Il primo giorno non è un giorno di prova, è un investimento
Il primo giorno va usato per osservare, non per far lavorare a pieno regime. Un nuovo cameriere dovrebbe seguire un collega esperto per un servizio intero prima di prendere tavoli propri, anche solo per capire i tempi della cucina, il linguaggio interno della brigata e come si gestiscono le richieste particolari. In cucina vale lo stesso principio: prima si osserva la linea, poi si affianca su una singola postazione, solo dopo si passa all'autonomia.
Quanto deve durare l'affiancamento
Non esiste un numero valido per tutti i locali, ma un criterio utile è legare la durata dell'affiancamento alla complessità del ruolo e non al numero di giorni contrattuali già passati.

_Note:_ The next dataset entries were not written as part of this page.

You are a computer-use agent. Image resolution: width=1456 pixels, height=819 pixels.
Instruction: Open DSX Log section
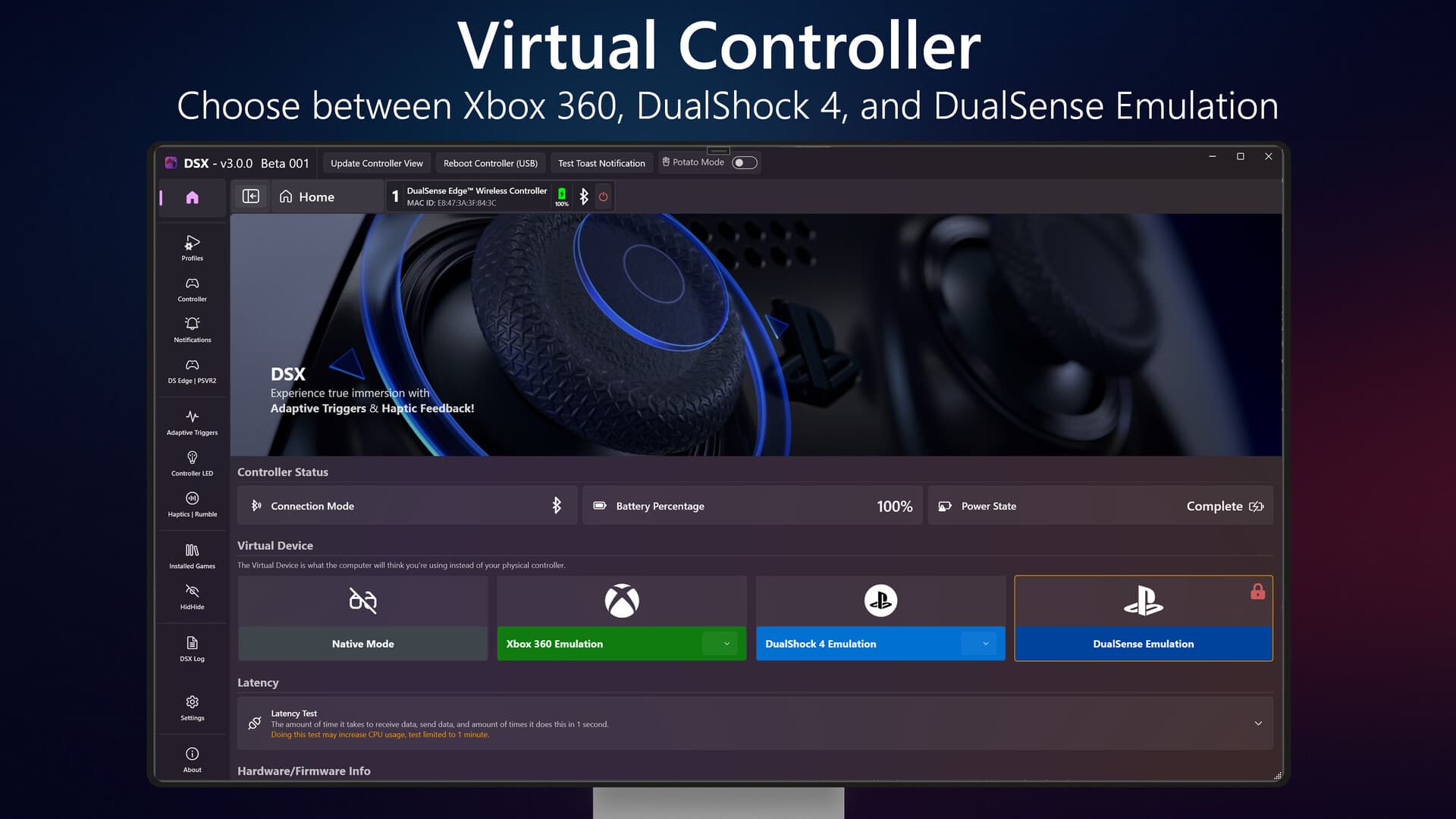191,648
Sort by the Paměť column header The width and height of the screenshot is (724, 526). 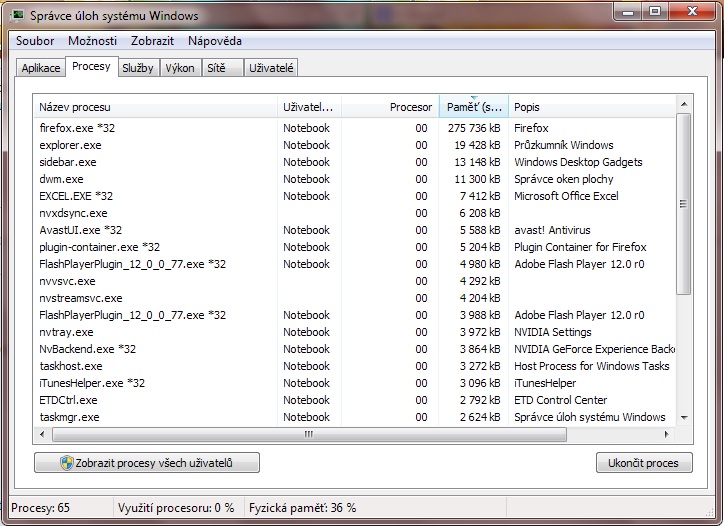474,107
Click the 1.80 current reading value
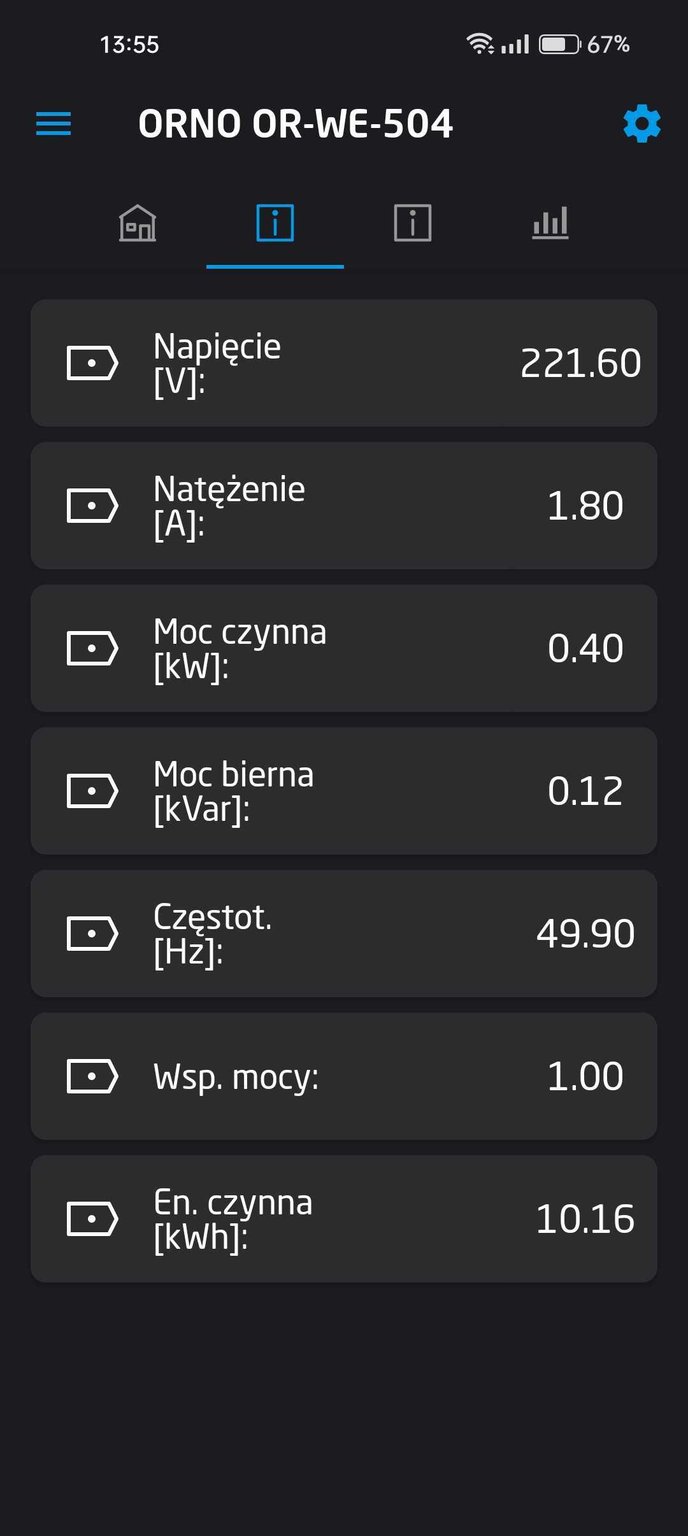The image size is (688, 1536). point(585,506)
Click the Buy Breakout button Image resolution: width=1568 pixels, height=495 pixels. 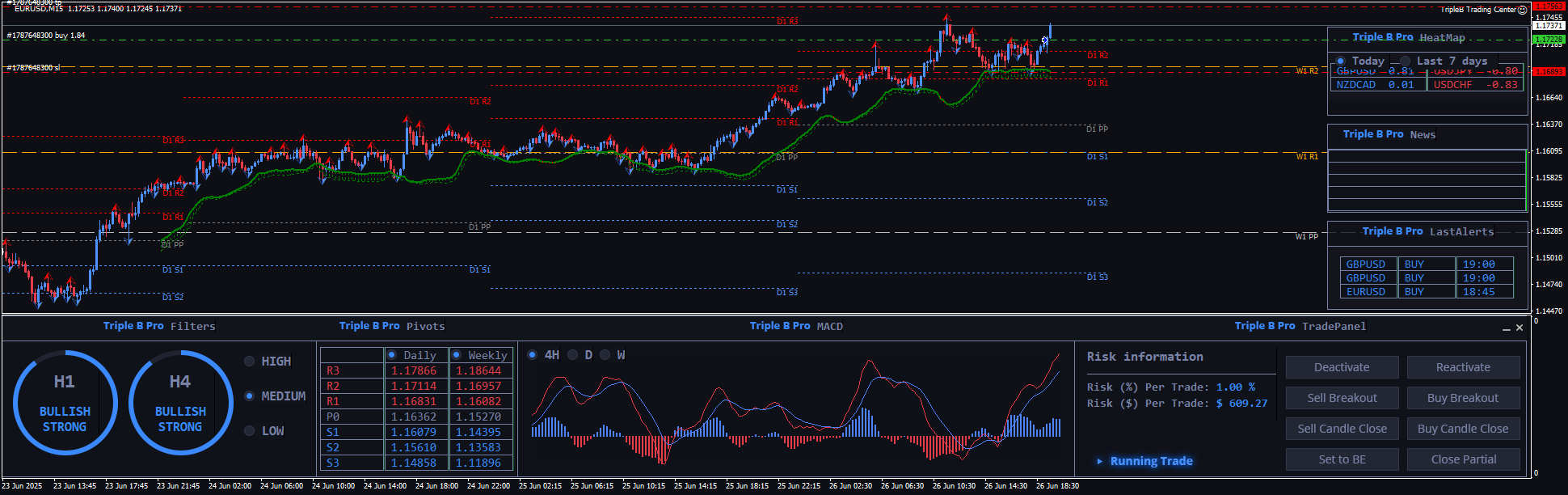click(1463, 398)

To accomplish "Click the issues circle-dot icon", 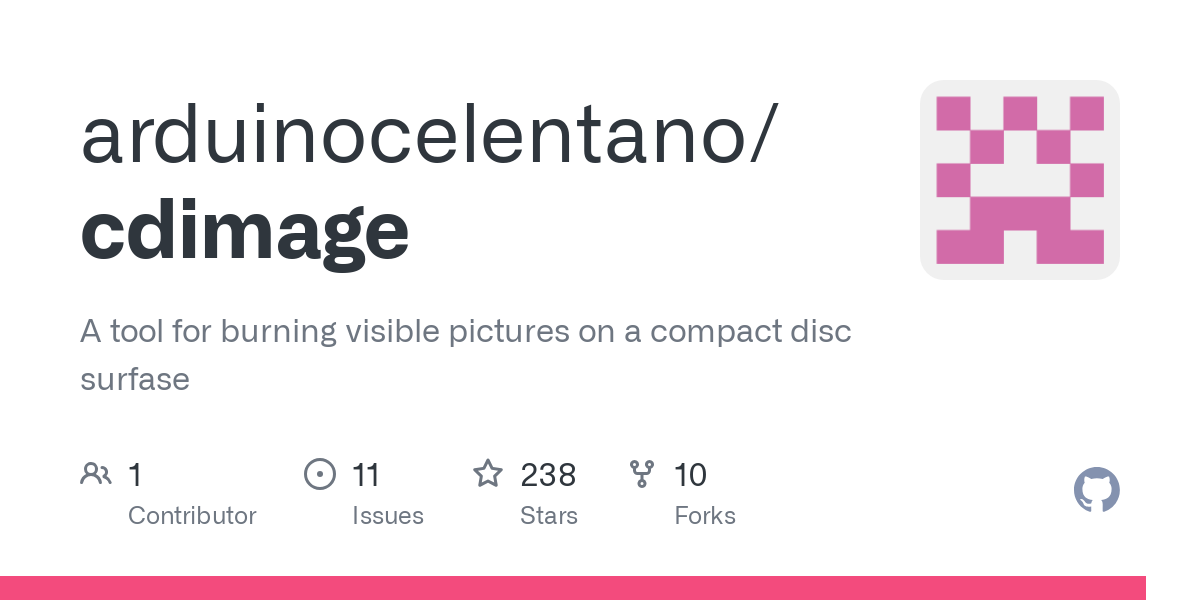I will [x=320, y=473].
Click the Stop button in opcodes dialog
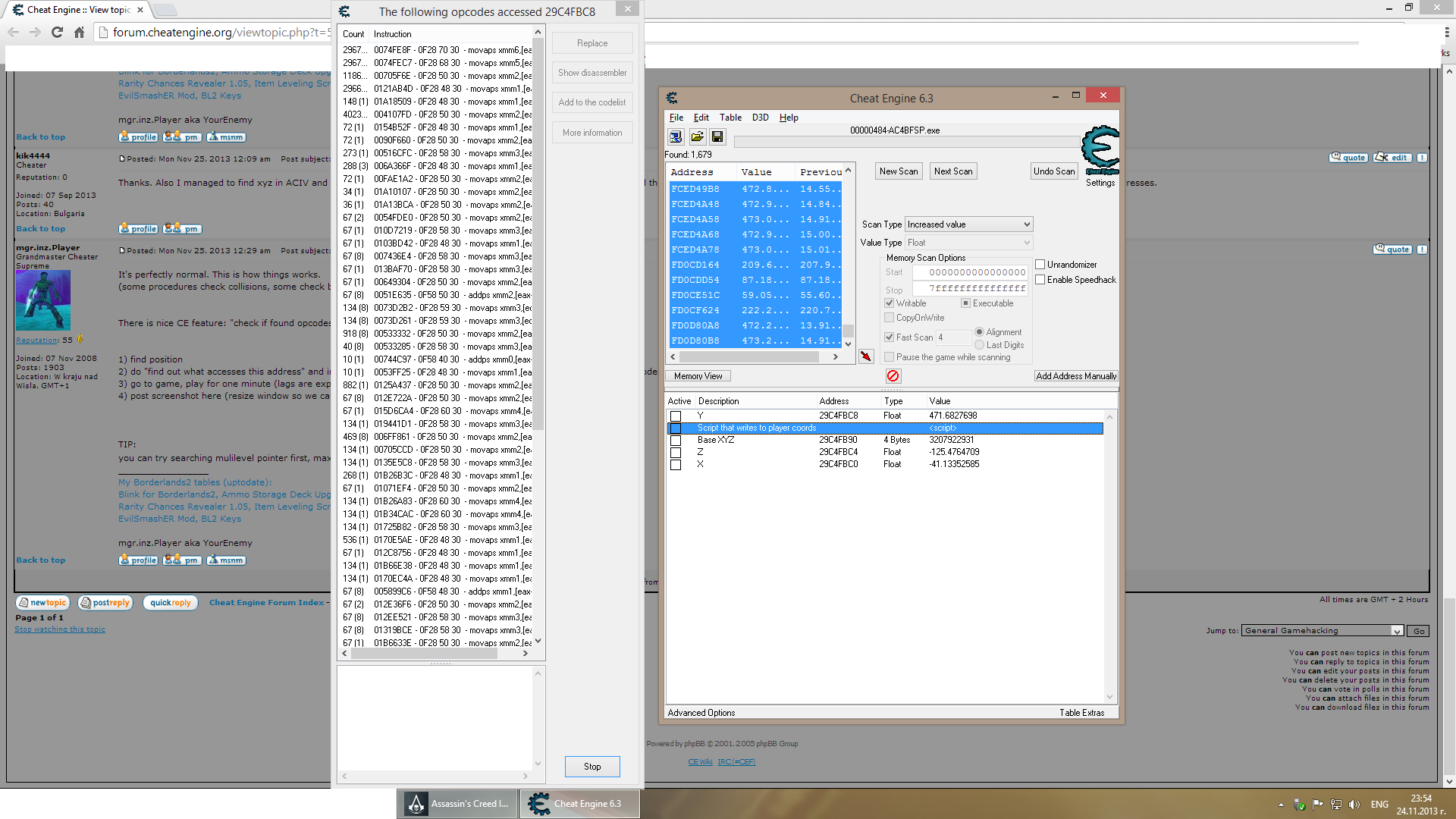Image resolution: width=1456 pixels, height=819 pixels. click(592, 766)
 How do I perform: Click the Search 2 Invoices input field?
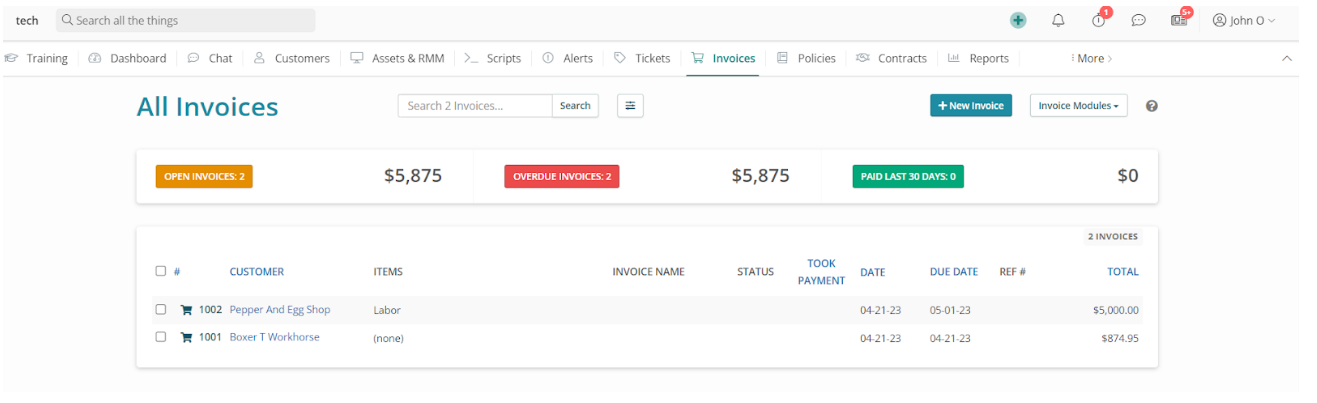(475, 105)
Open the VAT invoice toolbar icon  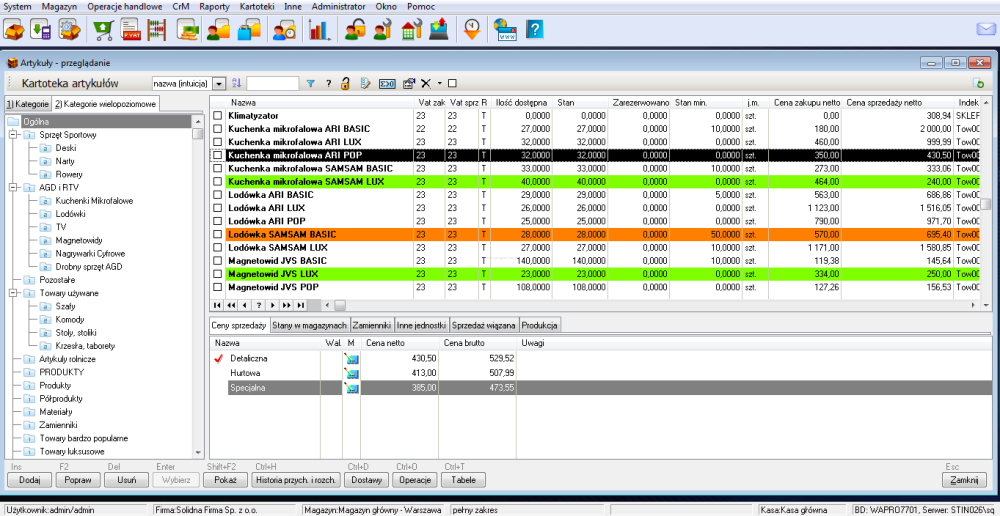(x=130, y=30)
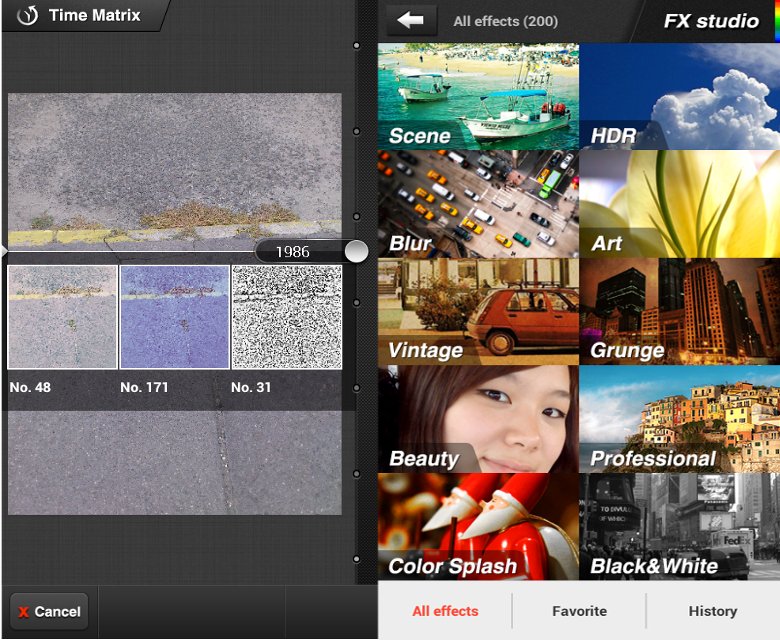Viewport: 780px width, 640px height.
Task: Select the All effects tab
Action: [445, 611]
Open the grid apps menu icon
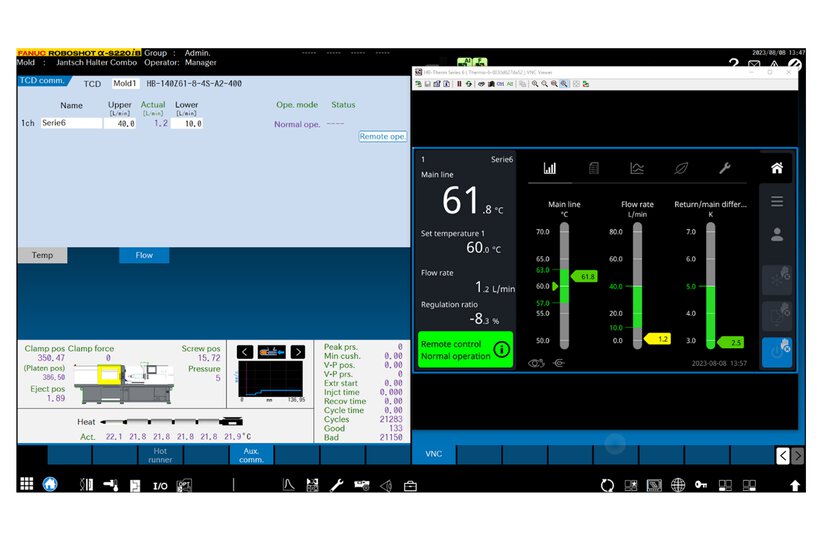 pos(27,484)
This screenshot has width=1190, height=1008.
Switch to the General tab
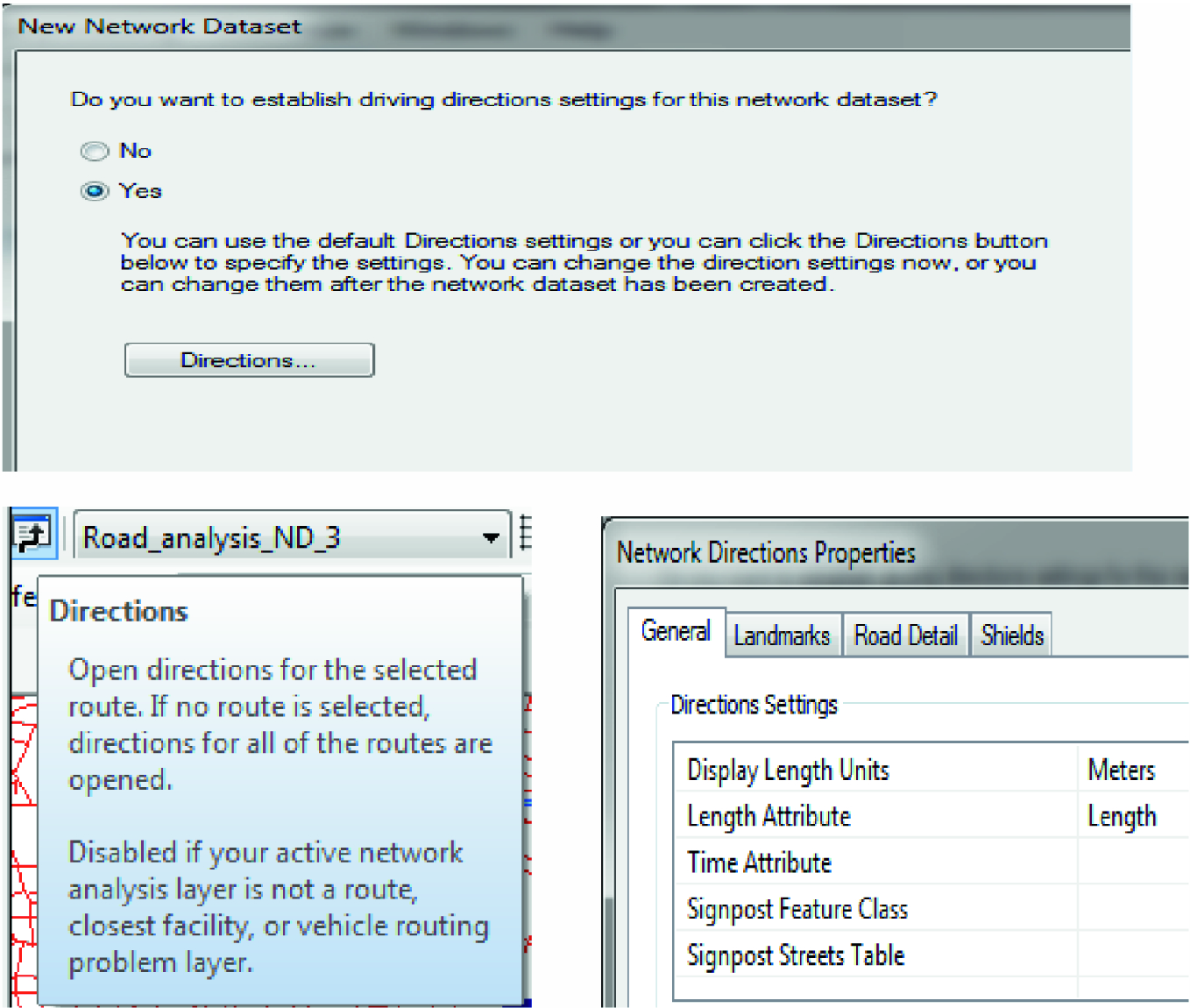(676, 631)
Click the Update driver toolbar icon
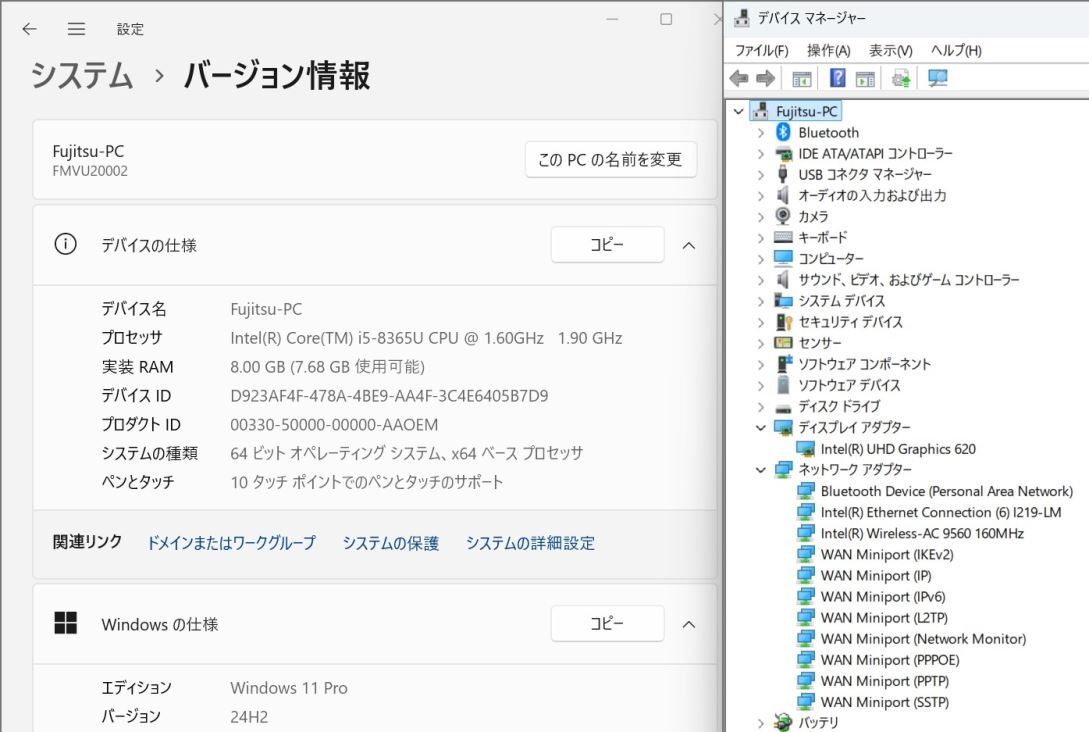The image size is (1089, 732). point(901,79)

Un aiuto cuoco su una linea semplice può diventare autonomo in pochi turni; un cameriere che deve conoscere un menu ampio, gli abbinamenti vino e le allergie ha bisogno di più tempo. Meglio un affiancamento un po' più lungo del previsto che un errore in un venerdì sera pieno.
Materiali che si riusano, non spiegazioni che si ripetono
Ogni volta che spieghi la stessa cosa a voce a un nuovo assunto, stai perdendo tempo che potresti risparmiare con un promemoria scritto una volta sola. Vale la pena creare, e tenere aggiornate, alcune schede semplici: la scheda tecnica dei piatti con ingredienti e allergeni, la procedura di chiusura cassa passo per passo, e un vademecum sulle regole della casa su mance, resi in cucina, gestione dei reclami. Questi materiali diventano ancora più utili nei periodi di alto turnover, tipici della ristorazione, perché permettono di formare velocemente anche chi resta solo una stagione.
Gli errori più comuni da evitare
- Buttare il nuovo assunto in un turno di picco per «vedere come se la cava»: il rischio di un pessimo primo impatto con i clienti è alto.
- Non assegnare un tutor preciso: se la formazione è responsabilità di tutti, spesso non è responsabilità di nessuno.
- Dare per scontate conoscenze base, come l'uso della cassa o le norme igieniche minime, senza verificarle davvero.
- Non chiedere mai un feedback al nuovo arrivato su cosa non gli è stato chiaro: spesso individua lacune nella formazione che i veterani non notano più.
Una formazione ben organizzata non è un costo aggiuntivo, è tempo che eviti di perdere più avanti in errori, resi, recensioni negative e turnover precoce. Chi si sente seguito nei primi giorni resta più a lungo e lavora meglio già dalla prima settimana.